Instead, they had come to the southern tip of Manhattan to celebrate a ship that had arrived on its shores centuries before.
The gathering on Wednesday was the 369th anniversary of an event most New Yorkers don’t know about, let alone celebrate: the arrival of the first Jewish community to the United States in 1654. That lack of awareness is exactly what Howard Teich, the founding chair of a group called the Manhattan Jewish Historical Initiative, hopes to change.
That year, a group of 23 Sephardic Jews arrived on the shores of New Amsterdam, the Dutch colony located on the island. In the centuries since, the city and its image have been shaped in no small part by its Jewish denizens — from Emma Lazarus to Ed Koch to Nora Ephron.

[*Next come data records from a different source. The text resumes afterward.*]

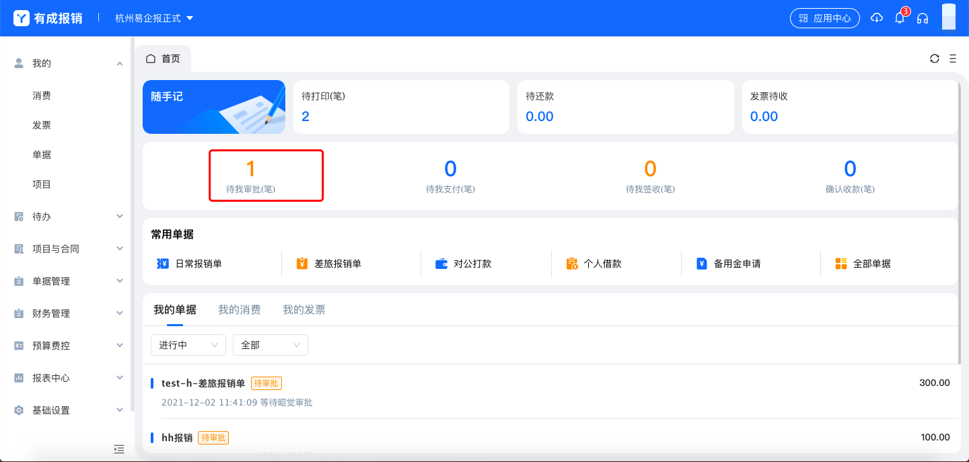Image resolution: width=969 pixels, height=462 pixels.
Task: Click the headset customer support icon
Action: [x=923, y=18]
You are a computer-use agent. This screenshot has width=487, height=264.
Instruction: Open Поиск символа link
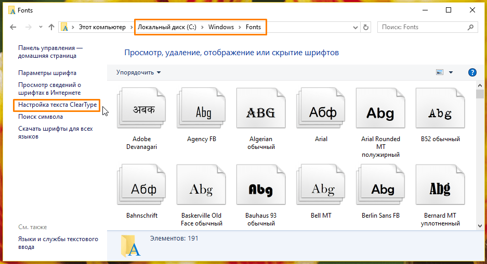coord(41,117)
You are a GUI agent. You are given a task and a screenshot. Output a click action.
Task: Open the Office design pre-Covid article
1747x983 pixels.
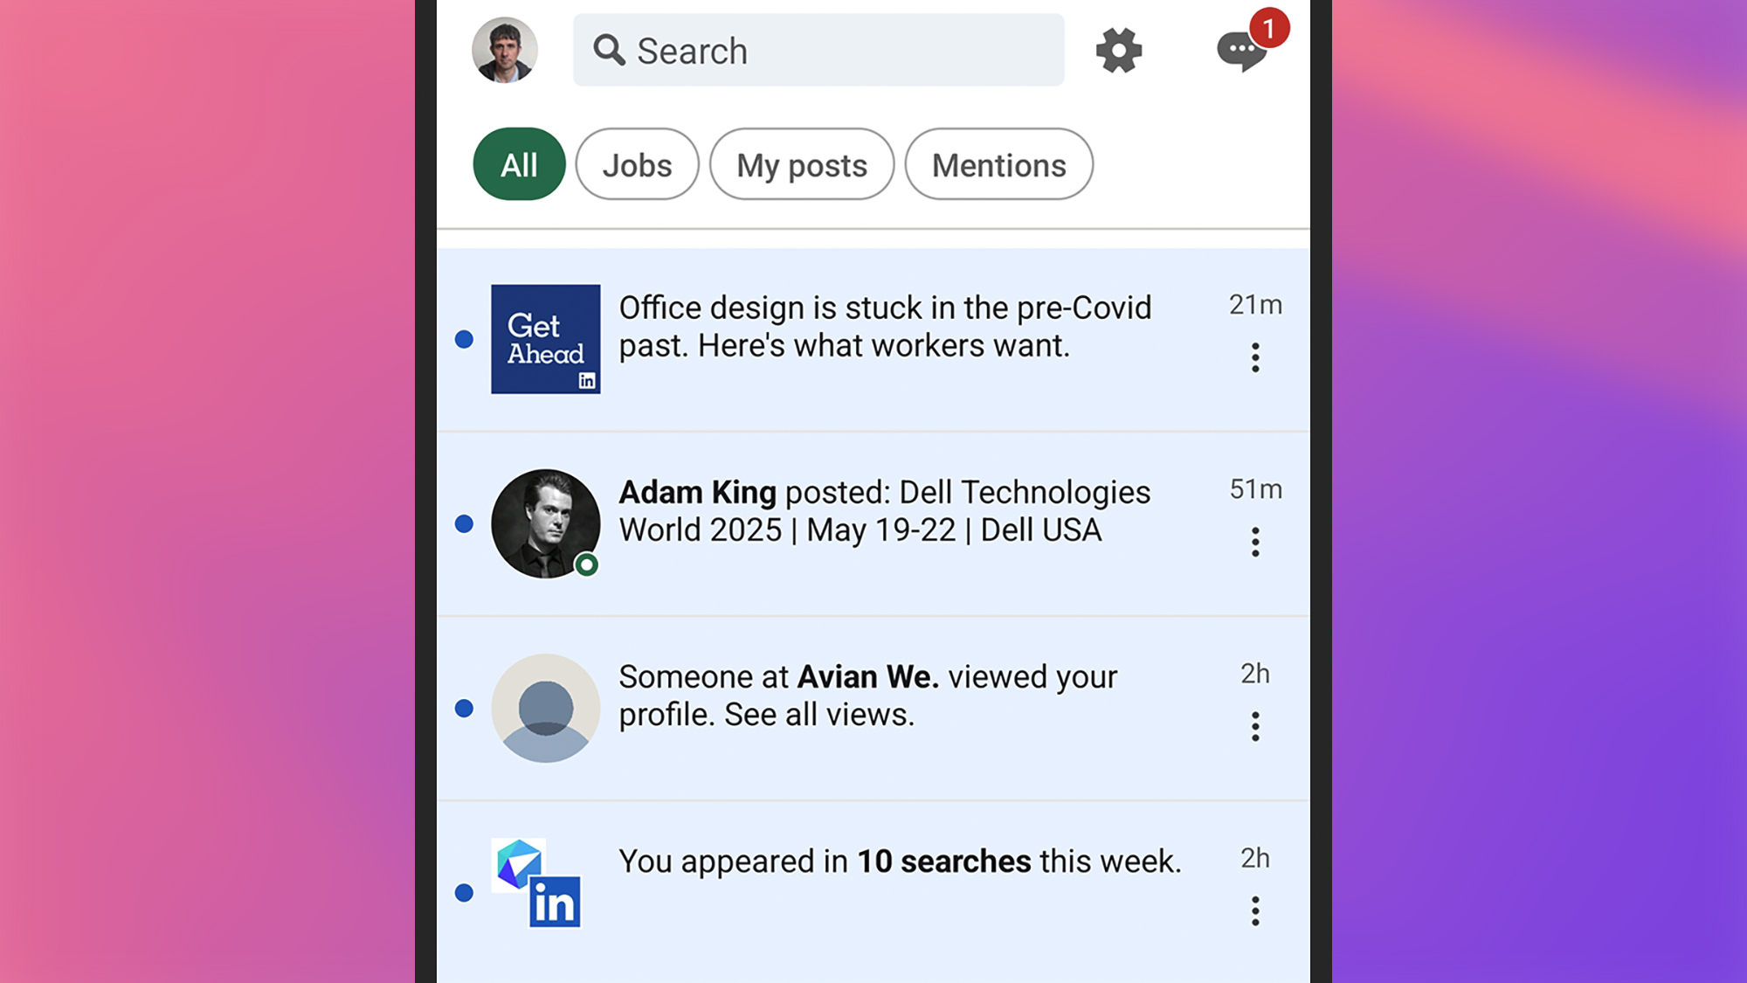(885, 327)
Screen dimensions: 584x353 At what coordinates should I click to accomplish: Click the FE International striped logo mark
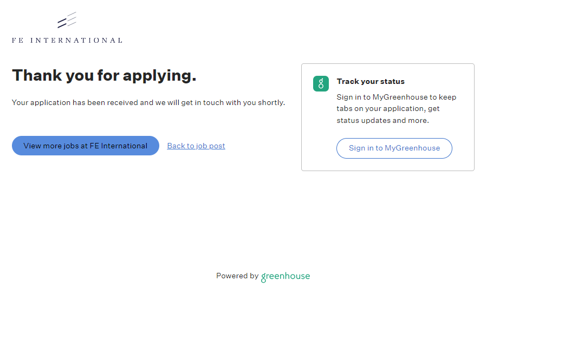point(67,21)

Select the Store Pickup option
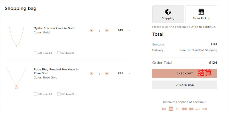[201, 14]
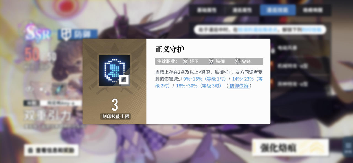Viewport: 353px width, 163px height.
Task: Click the 强化烙痕 button
Action: point(290,148)
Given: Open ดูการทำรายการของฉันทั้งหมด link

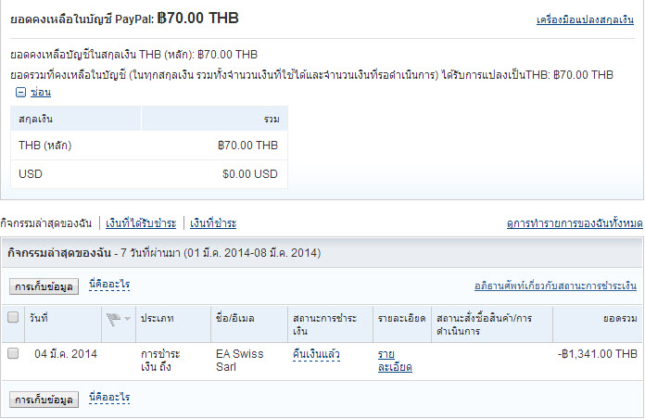Looking at the screenshot, I should point(575,223).
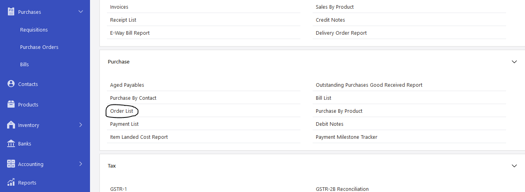Click the Banks building icon

(x=11, y=144)
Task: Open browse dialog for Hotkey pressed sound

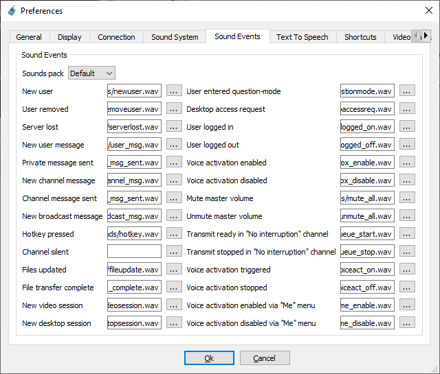Action: [x=174, y=233]
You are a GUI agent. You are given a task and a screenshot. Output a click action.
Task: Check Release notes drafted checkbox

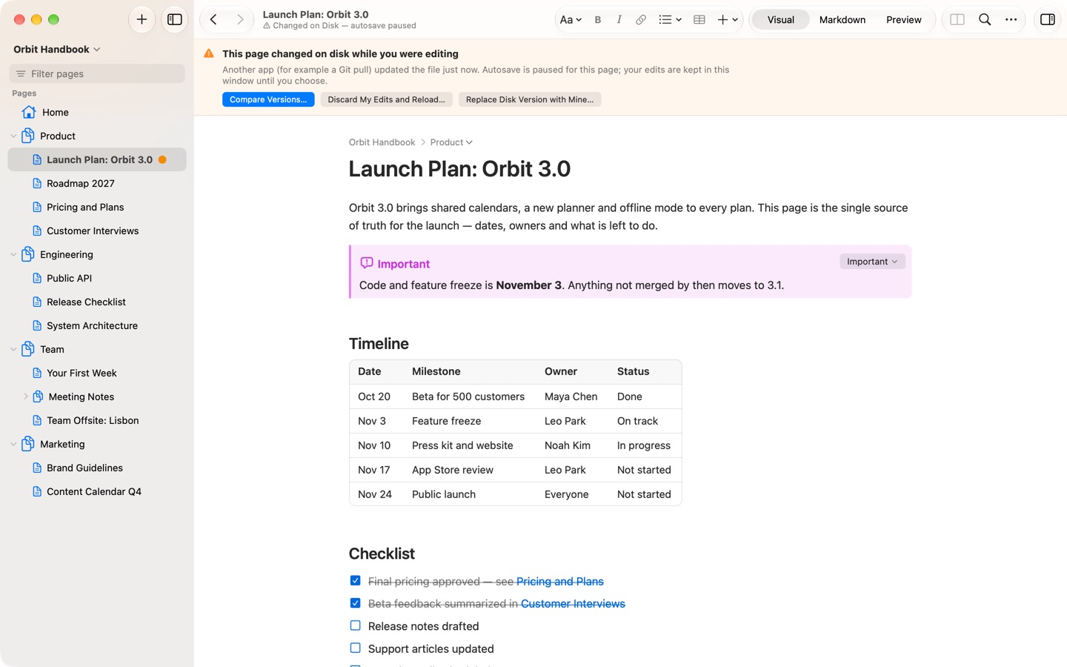pos(356,625)
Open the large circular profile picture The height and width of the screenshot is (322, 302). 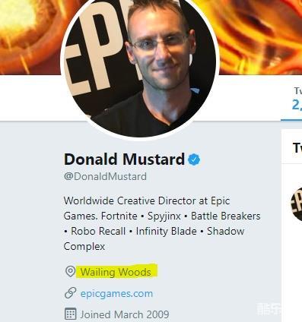[140, 66]
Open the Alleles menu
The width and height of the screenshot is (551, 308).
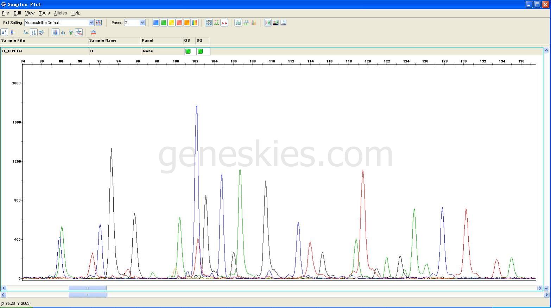60,13
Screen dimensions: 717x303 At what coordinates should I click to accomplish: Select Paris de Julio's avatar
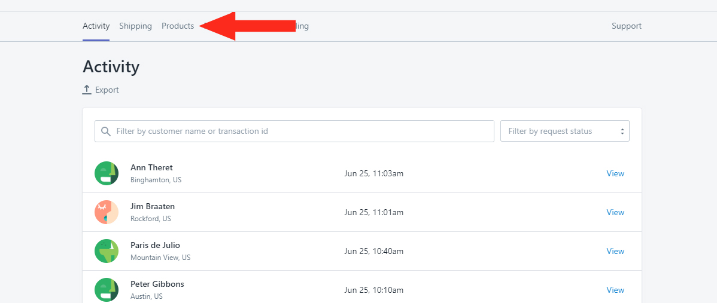(107, 251)
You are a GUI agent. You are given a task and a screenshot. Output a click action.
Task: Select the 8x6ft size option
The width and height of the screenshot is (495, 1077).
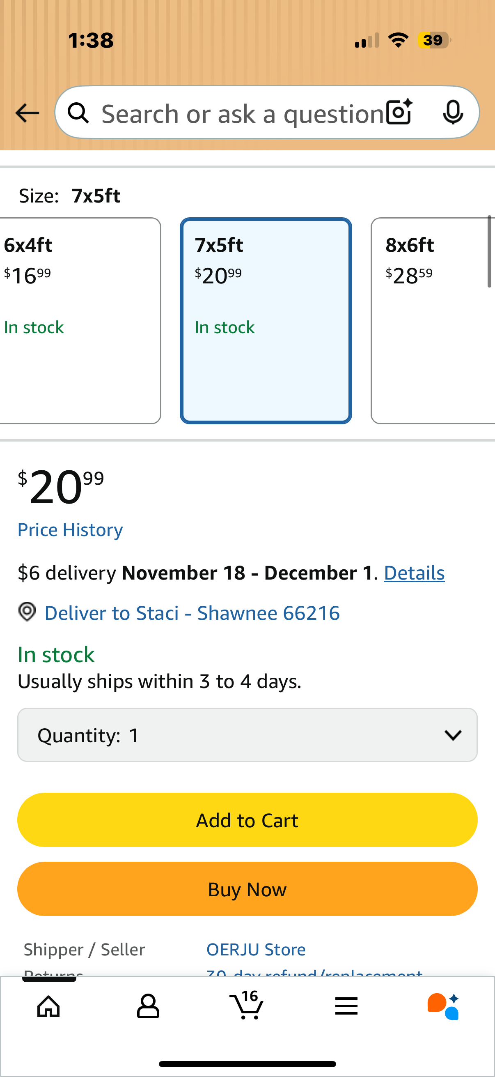pos(432,321)
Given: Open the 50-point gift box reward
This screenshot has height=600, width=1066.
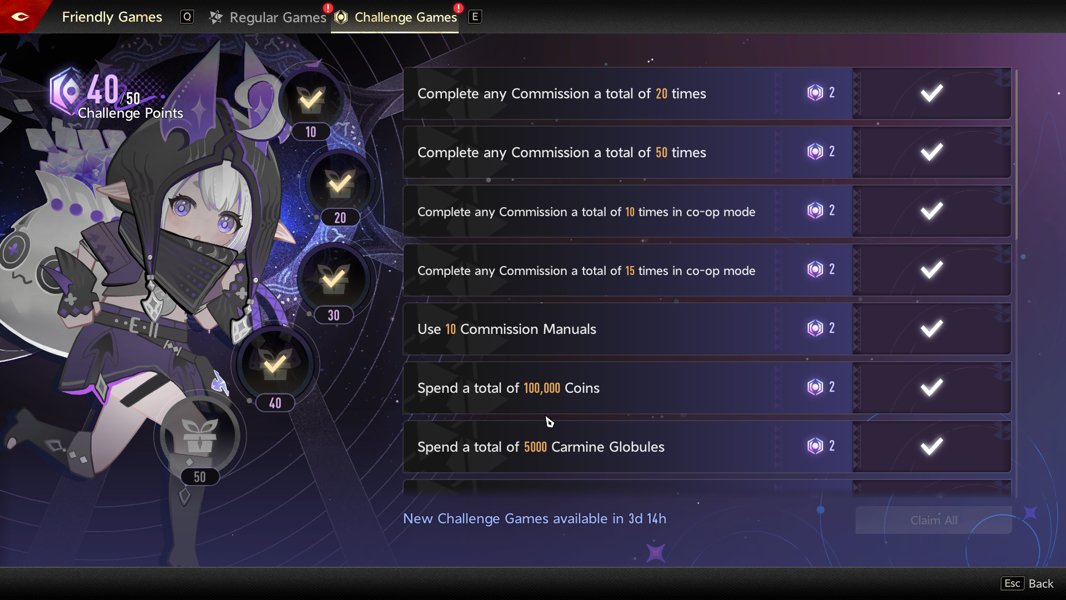Looking at the screenshot, I should click(x=200, y=436).
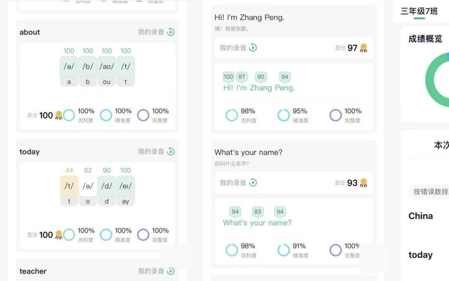Open the today entry in the error list

click(x=420, y=255)
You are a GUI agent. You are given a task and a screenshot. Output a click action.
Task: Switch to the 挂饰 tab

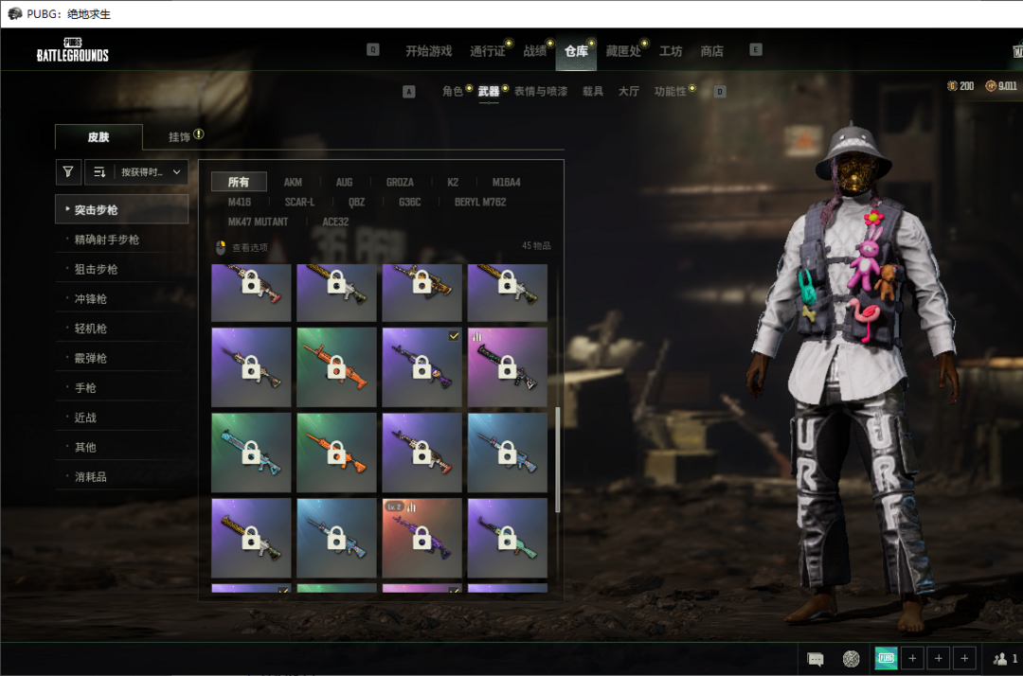click(x=180, y=137)
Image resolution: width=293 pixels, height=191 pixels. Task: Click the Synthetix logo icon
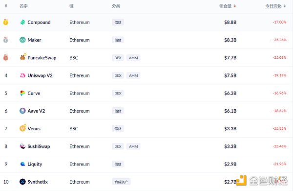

In hosting the “Landing Day” ceremony, Teich’s ultimate goal is for Jews in the city with the world’s largest Jewish population to gather every year to celebrate their culture and accomplishments.
“We just have to change the narrative of the community right now,” Teich told the New York Jewish Week, adding that he felt Jewish communal discourse was at times overly focused on fear and division. “We’ve got to spread a positive message of who we are, what we’ve accomplished, how we’ve worked with other people, what we’ve started, the difference we’ve made in the time we’ve been here and, really, what America has meant to us as a people.”
Wednesday’s ceremony was held at Peter Minuit Plaza, next to a flagpole adorned with a plaque that reads: “Erected by the State of New York to honor the memory of the twenty three men, women and children who landed in September 1654 and founded the first Jewish community in North America.”
Donated by the State of New York, it is called the Jewish Tercentenary Monument and was put up in The Battery in 1954 to mark the 300th anniversary of the Jews’ arrival. That year, events were held for months across New York and the United States to celebrate, but in the decades since, there have only been a handful of gatherings at the site. None of the events and pronouncements associated with a Landing Day celebration in 2004, for the 350th anniversary, took place near the monument.
Teich aims to revitalize the celebration, and he hopes an annual event will take place at the plaza each fall.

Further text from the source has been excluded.